"Retired commander Adolfo Francisco Scilingo said that the military sought approval for the death flights from high members of the Argentine Roman Catholic Church, who condoned them as a "Christian way of death."
Military chaplains comforted officers disturbed by their gruesome mission, and reassured them they were doing their duty, ........"
Reuter - 08 MARCH 1995
By Jason Webb BUENOS AIRES, Argentina
Argentine human rights group Mothers of the Plaza de Mayo rejected Wednesday a Catholic Church condemnation of the murder of political prisoners, saying priests collaborated with the juntas. Speaking on behalf of Catholic bishops, Monsignor Emilio Bianchi de Carcano said Tuesday that no Christian could condone murders committed by Argentina's former military rulers, and denied they had ever been consulted over "death flights."
His declarations followed the chilling confession published last week of a retired naval officer, who described how thousands of political prisoners were thrown alive from aircraft over the Atlantic Ocean during the "dirty war" in the 1970s. "We are able to affirm, to assure with complete certitude, that the episcopacy was never consulted about such a way of killing people or anything like that," Bianchi de Carcano told reporters.
But Hebe de Bonafini, who heads Mothers of the Plaza de Mayo, said high members of the church heirarchy knew what was going on and sympathized with the military's conservative aims. "The Church has a great responsibility in everything that happened. Because the Church knew that the (military) chaplains were paid salaries of investigating judges to participate and act in the jails extracting confessions from the prisoners," de Bonafini told Reuters.
The Mothers of the Plaza de Mayo Tuesday went to the Buenos Aires headquarters of the Roman Catholic Church asking for the condemnation and expulsion priests who colaborated with the military dictatorship.
Retired commander Adolfo Francisco Scilingo said that the military sought approval for the death flights from high members of the Argentine Roman Catholic Church, who condoned them as a "Christian way of death."

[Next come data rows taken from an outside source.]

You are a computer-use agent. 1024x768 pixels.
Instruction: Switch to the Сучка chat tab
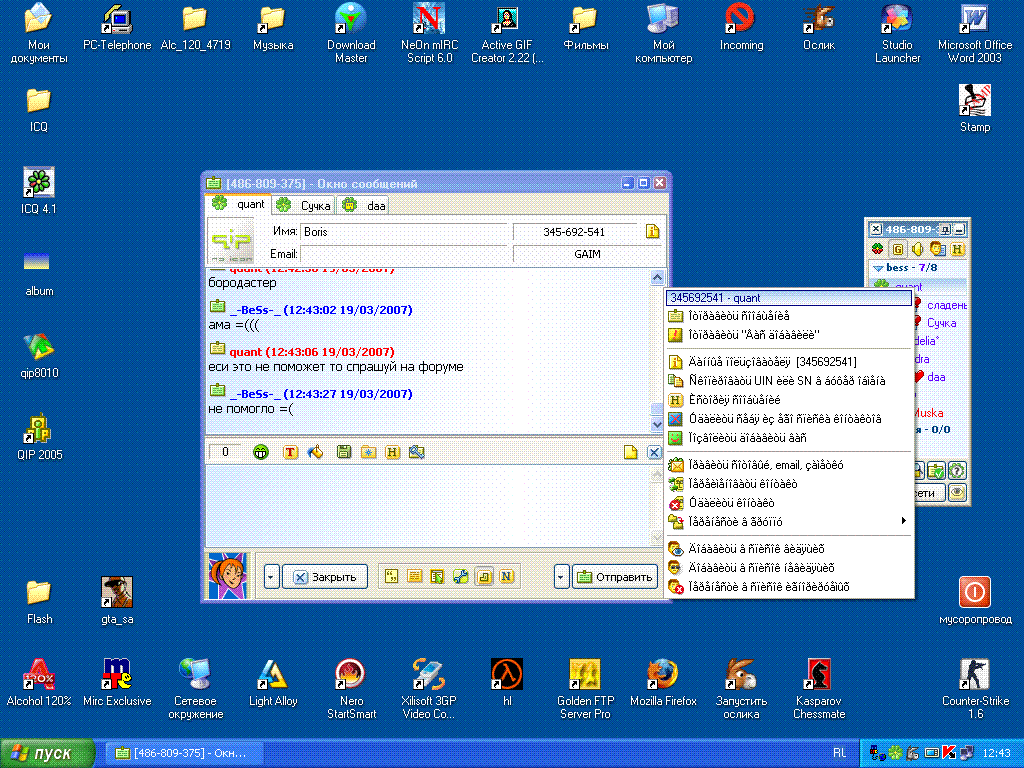click(x=304, y=205)
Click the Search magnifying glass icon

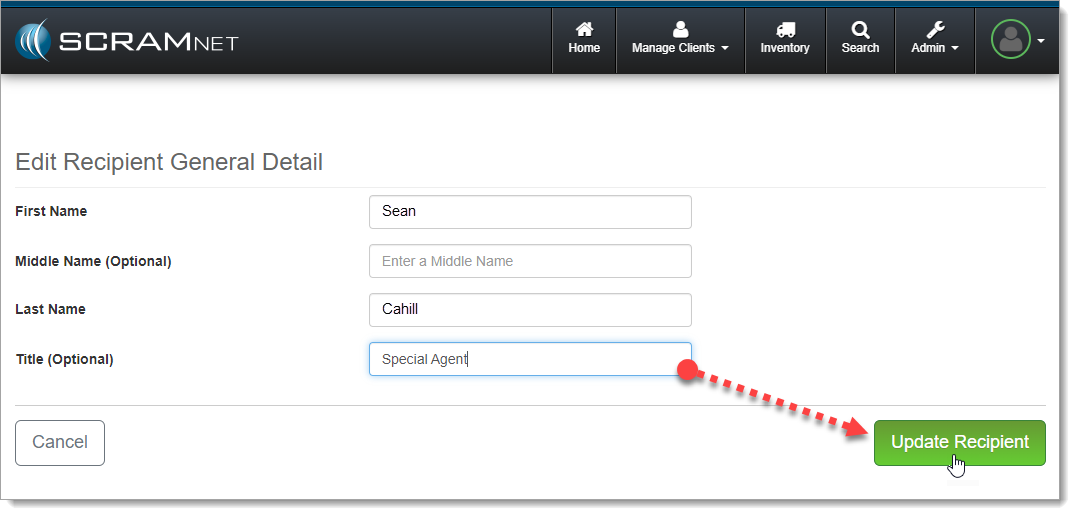coord(860,30)
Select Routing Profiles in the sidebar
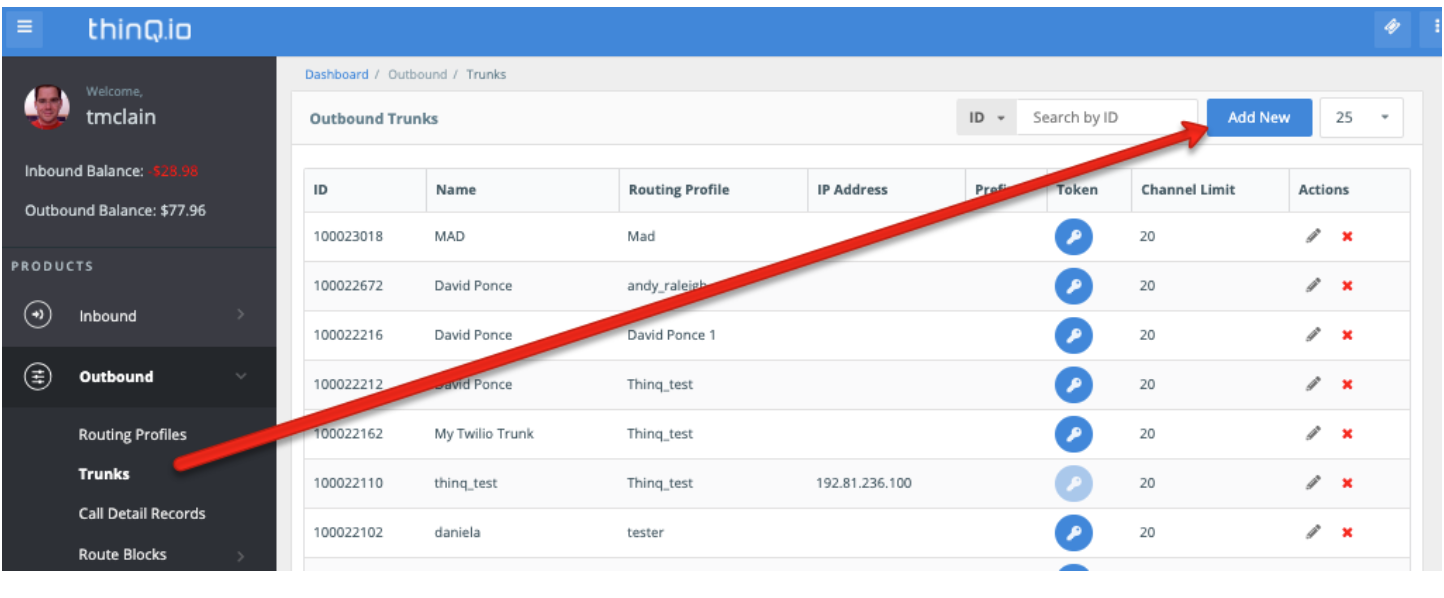Screen dimensions: 1444x598 [x=133, y=434]
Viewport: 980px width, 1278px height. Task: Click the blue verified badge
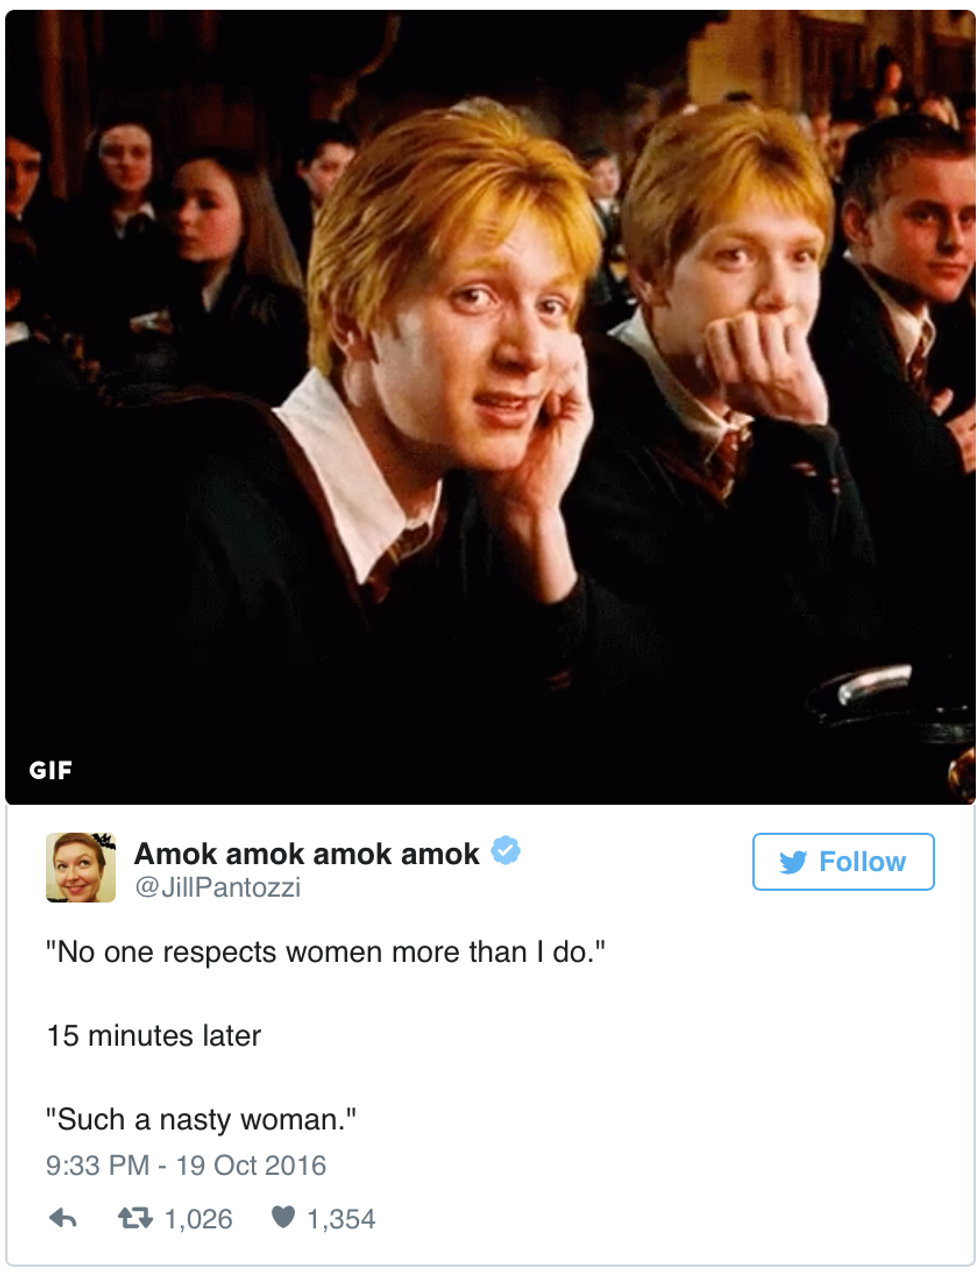point(507,852)
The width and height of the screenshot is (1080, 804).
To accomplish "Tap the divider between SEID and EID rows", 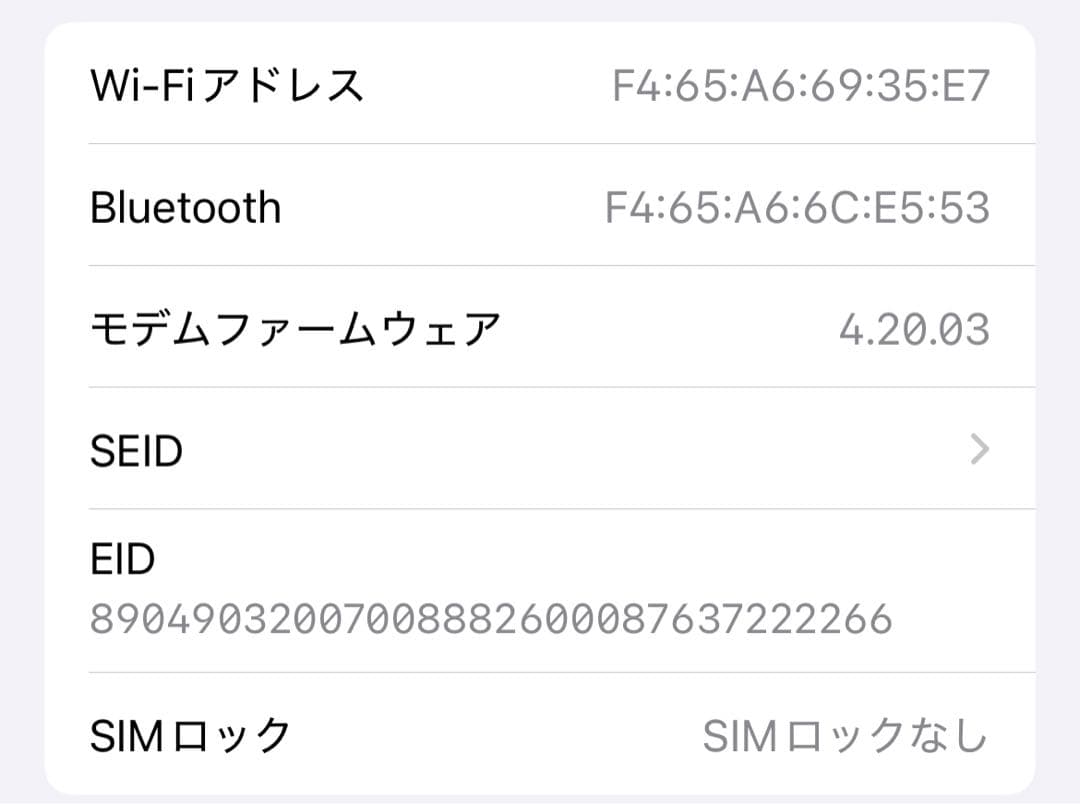I will (540, 508).
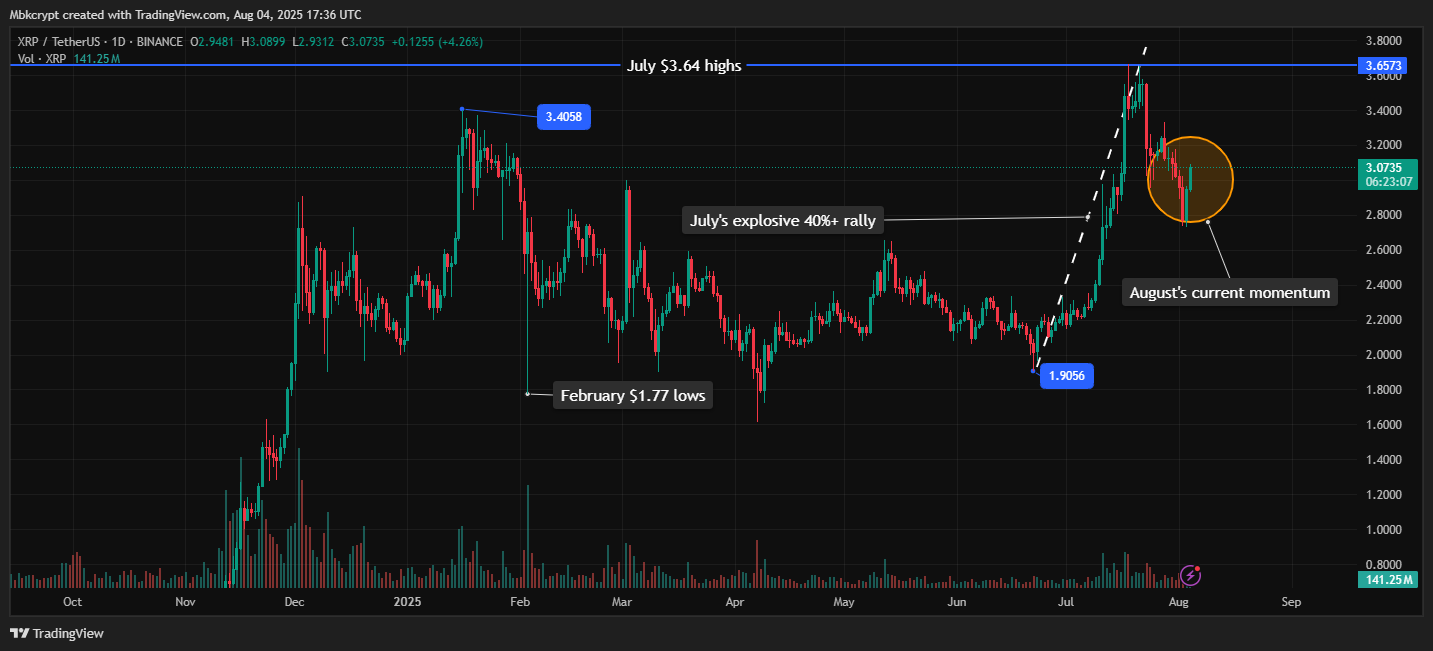The image size is (1433, 651).
Task: Click the purple lightning events icon
Action: (1190, 577)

Military chaplains comforted officers disturbed by their gruesome mission, and reassured them they were doing their duty, Scilingo said. While Scilingo was confessing to a journalist in February, President Carlos Menem ordered he be stripped of his rank for a fraud conviction confirmed almost exactly three years earlier. Menem, who was himself imprisoned by the military, pardoned officers for human rights abuses and has attacked Scilingo as a "criminal" intent on reopening old wounds. Some 4,000 were killed and 9,000 disappeared without trace during the "dirty war" the military waged against leftist guerillas in the late 1970s. Bianchi de Carcano said the bishops wrote to the military rulers asking for information about the fate of political prisoners. The generals never gave a clear reply, he said.